Le teint cramoisi de la jeune femme éveillait une légère vague de crainte dans son estomac, sans qu'il ne sache pourquoi. Redressant la tête afin de conserver fière allure, Luvac s'avança imperceptiblement de sa proie et adopta un comportement de prédateur, contrastant avec sa parole.

— Je vois... Et quelles sont-elles dans ce cas, ces quatre vérités, Ma Dame ?

Luvac regardait la jeune femme avec une intensité surfaite. Son regard aux teintes si particulières semblait percer son esprit. Loin de se laisser déstabiliser, Malvina reteint un tic à l'entente du « Ma Dame » provocateur et redressa le menton pour adopter son expression la plus princière.

— Vous n'avez aucune politesse. Vous ne prêtez que guerre attention à ce qui vous entoure, seule votre petite et insignifiante personne compte. Et de toute évidence, vous n'avez aucun sens de l'honneur, préférant l'abandonner pour quelques satisfactions personnelles. Luvac, vous êtes grossier et...

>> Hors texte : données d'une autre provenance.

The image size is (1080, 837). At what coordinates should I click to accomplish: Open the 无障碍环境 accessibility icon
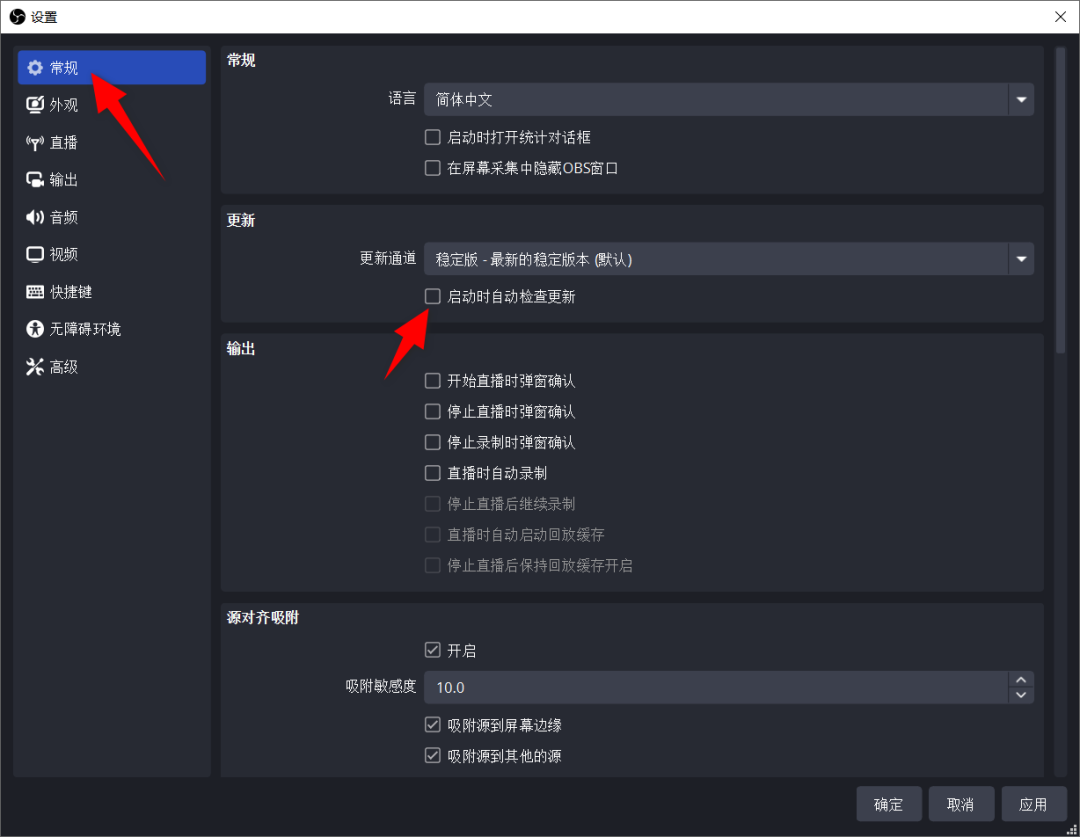pos(34,329)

L'intéressé observait la petite furie, encaissant les coups sans broncher. Il gardait son allure si fière et prétentieuse, la fixant d'une moue trop parfaite, sur un visage trop parfait. Elle ne pouvait continuer en le regardant si elle ne voulait pas perdre pied.

— Et ? Vous disiez ?

Son cœur s'emballait. Ses joues la brûlaient. Ses jambes tremblaient. Jamais Malvina n'avait été autant en colère contre son corps, ce traître !

— Et..., Malvina détourna imperceptiblement le regard pour continuer, la bouche pâteuse. Et vous êtes arrogant... et...

— Continuez...

A chaque morceau de phrase, l'homme semblait se rapprocher un peu plus d'elle, félin, sauvage. Bien que furieuse, Malvina savait qu'elle ne garderait pas la face longtemps. Mais l'avait-elle encore ? Elle commençait à sentir son parfum envoûtant, la chaleur de son souffle, charnelle. Il se rapprochait encore jusqu'à pratiquement la toucher, son nez effleurant le sien, son torse frôlant sa poitrine et elle sentit toute sa détermination fondre comme neige au soleil. La température était à son paroxysme et malgré la brume épaisse, jamais le soleil n'avait autant brillé en elle.

— Luvac, je vous cherchais, veuillez me suivre dans l'armurerie, ordonna Athèlme d'un ton plus autoritaire que jamais.

Personne ne l'avait entendu arriver et Malvina ne put retenir un soupir de soulagement, qui trouva son écho dans un grognement imperceptible de Luvac. Le général arrivait à point nommé, elle ne savait pas comment elle s'en serait tirée sinon. L'effet que cet étranger lui faisait était au-delà de tout ce qu'elle aurait pu imaginer. Se croyant à la hauteur pour l'affronter, elle n'avait pas songé à ses nombreuses capacités surhumaines. Il la caressait constamment de ses prunelles irisées, chacun de ses souffles étaient une bouffée d'air vitale pour elle, ses bras représentaient une invitation permanente à s'y blottir... Et en ce moment il la regardait encore. Se raccrochant à la présence d'Athèlme, Malvina récupéra une contenance et il lui sembla respirer pour la première fois, comme si elle s'était noyée pendant tout ce temps. Elle reprit la parole :

— Eh bien, je crois que vous êtes demandé. Bonne soirée Messire Luvac.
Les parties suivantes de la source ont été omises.